Comprehensive Review and Empirical Evaluation of Causal Discovery Algorithms for Numerical Data

Causal analysis has become an essential component in understanding the underlying causes of phenomena across various fields. Despite its significance, existing literature on causal discovery algorithms is fragmented, with inconsistent methodologies, i.e., there is no universal classification standard for existing methods, and a lack of comprehensive evaluations, i.e., data characteristics are often ignored to be jointly analyzed when benchmarking algorithms. This study addresses these gaps by conducting an exhaustive review and empirical evaluation for causal discovery methods on numerical data, aiming to provide a clearer and more structured understanding of the field. Our research begins with a comprehensive literature review spanning over two decades, analyzing over 200 academic articles and identifying more than 40 representative algorithms. This extensive analysis leads to the development of a structured taxonomy tailored to the complexities of causal discovery, categorizing methods into six main types. To address the lack of comprehensive evaluations, our study conducts an extensive empirical assessment of 29 causal discovery algorithms on multiple synthetic and real-world datasets. We categorize synthetic datasets based on size, linearity, and noise distribution, employing five evaluation metrics, and summarize the top-3 algorithm recommendations, providing guidelines for users in various data scenarios. Our results highlight a significant impact of dataset characteristics on algorithm performance. Moreover, a metadata extraction strategy with an accuracy exceeding 80% is developed to assist users in algorithm selection on unknown datasets. Based on these insights, we offer professional and practical guidelines to help users choose the most suitable causal discovery methods for their specific dataset.

翻译：因果分析已成为理解各领域现象背后成因的关键组成部分。

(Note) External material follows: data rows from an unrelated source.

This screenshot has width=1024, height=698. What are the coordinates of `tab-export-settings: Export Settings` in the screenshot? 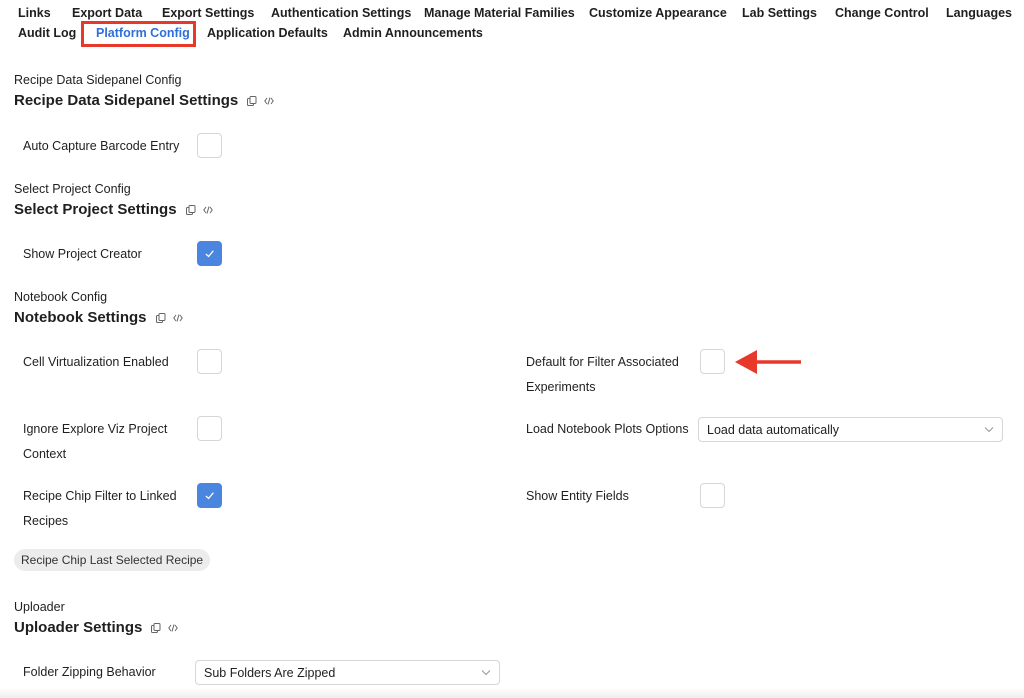 It's located at (208, 13).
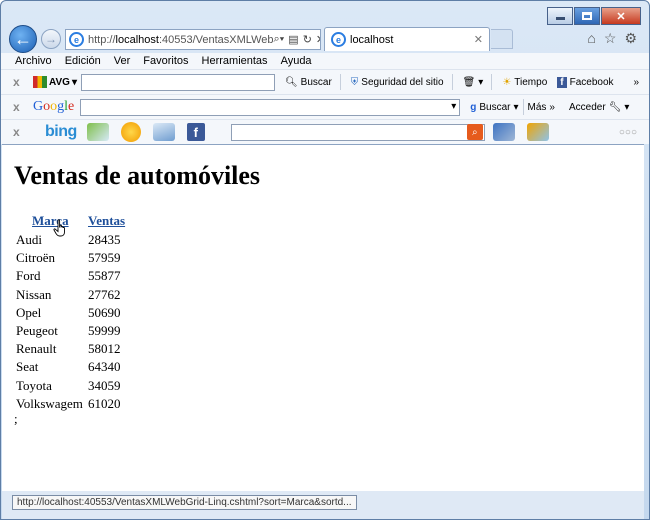 This screenshot has height=520, width=650. Describe the element at coordinates (587, 16) in the screenshot. I see `maximize-icon` at that location.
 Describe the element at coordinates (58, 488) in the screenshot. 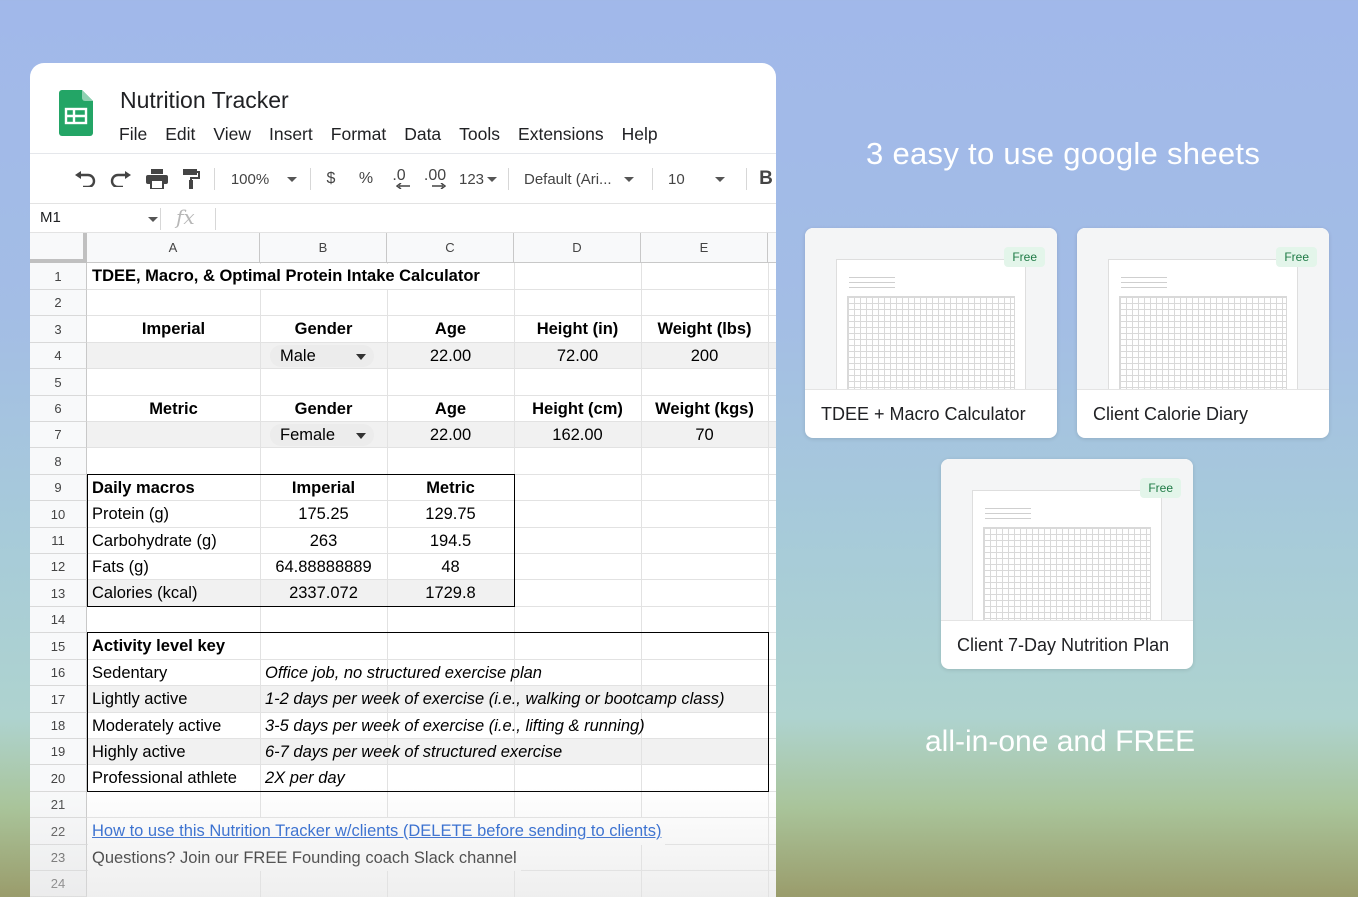

I see `row-header: 9` at that location.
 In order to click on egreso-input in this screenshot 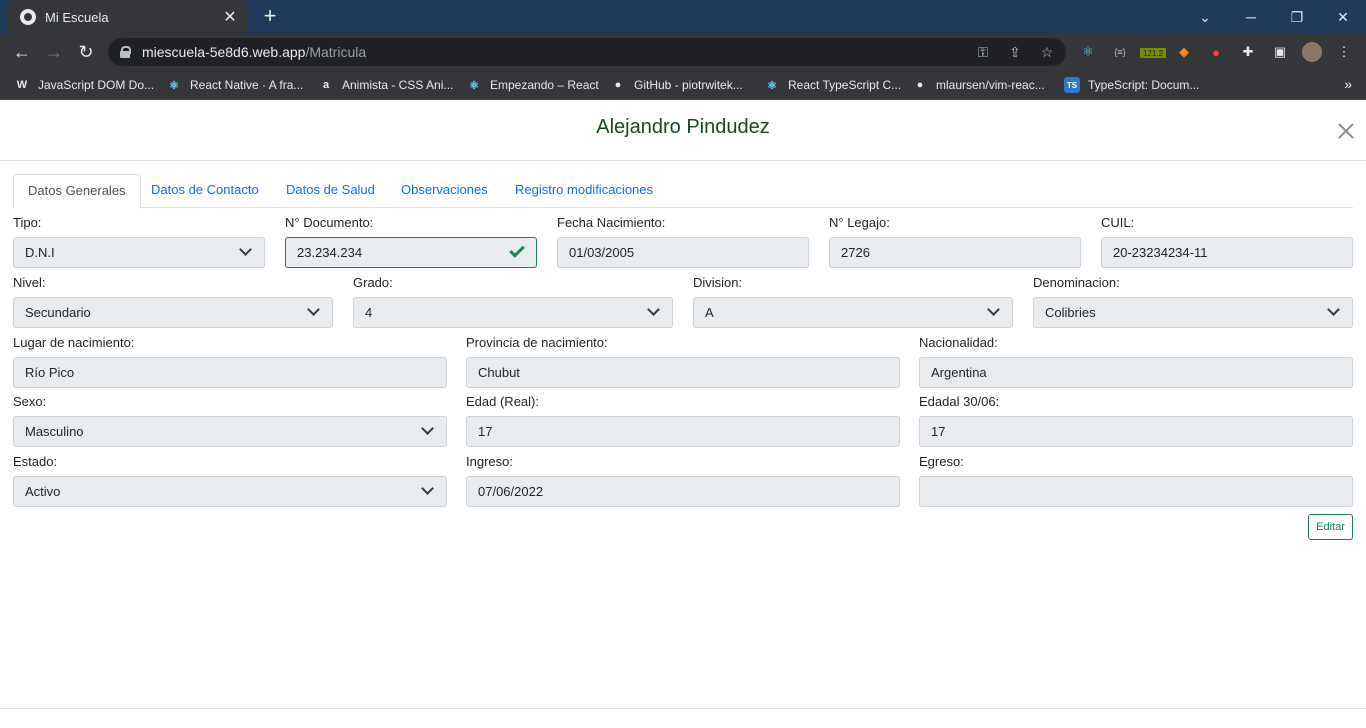, I will do `click(1136, 492)`.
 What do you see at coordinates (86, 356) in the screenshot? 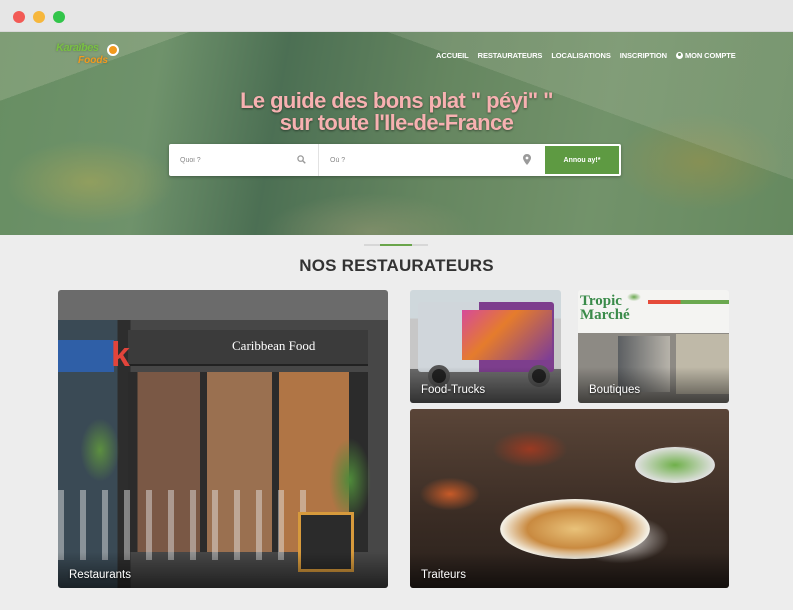
I see `restaurant-blue-sign` at bounding box center [86, 356].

尽管其重要性日益凸显，现有关于因果发现算法的文献仍存在碎片化问题，方法论缺乏一致性——即现有方法尚无统一的分类标准，且缺乏系统性评估——即在算法基准测试中常忽略数据特征的综合分析。本研究通过对数值数据因果发现方法进行系统性综述与实证评估，致力于填补上述空白，为该领域提供更清晰、更结构化的理解。我们的研究始于对跨越二十余年的文献进行全面回顾，分析了200余篇学术论文，识别出40多种代表性算法。基于此广泛分析，我们针对因果发现的复杂性构建了一个结构化分类体系，将现有方法归纳为六大主要类型。为弥补系统性评估的不足，本研究对29种因果发现算法在多种合成与真实数据集上进行了大规模实证评估。我们根据数据规模、线性特征与噪声分布对合成数据集进行分类，采用五种评估指标，总结出前三名算法推荐清单，为不同数据场景下的用户提供选用指南。研究结果突显了数据集特征对算法性能的显著影响。此外，我们开发了准确率超过80%的元数据提取策略，以协助用户在未知数据集上进行算法选择。基于这些发现，我们提出了专业且实用的指导原则，帮助用户根据特定数据集选择最适宜的因果发现方法。